■ **EXERCISE MATERIAL**:

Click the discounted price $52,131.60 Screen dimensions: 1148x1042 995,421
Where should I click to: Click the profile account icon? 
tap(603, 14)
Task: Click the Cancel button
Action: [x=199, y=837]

■ **WHAT THIS TASK INVOLVES**: From the line containing "Where should I" to the final line above, output everything. Change nothing and add nothing.

■ **RESPONSE TO THIS TASK**:
Where should I click to: Click the profile account icon? 
tap(603, 14)
Task: Click the Cancel button
Action: [x=199, y=837]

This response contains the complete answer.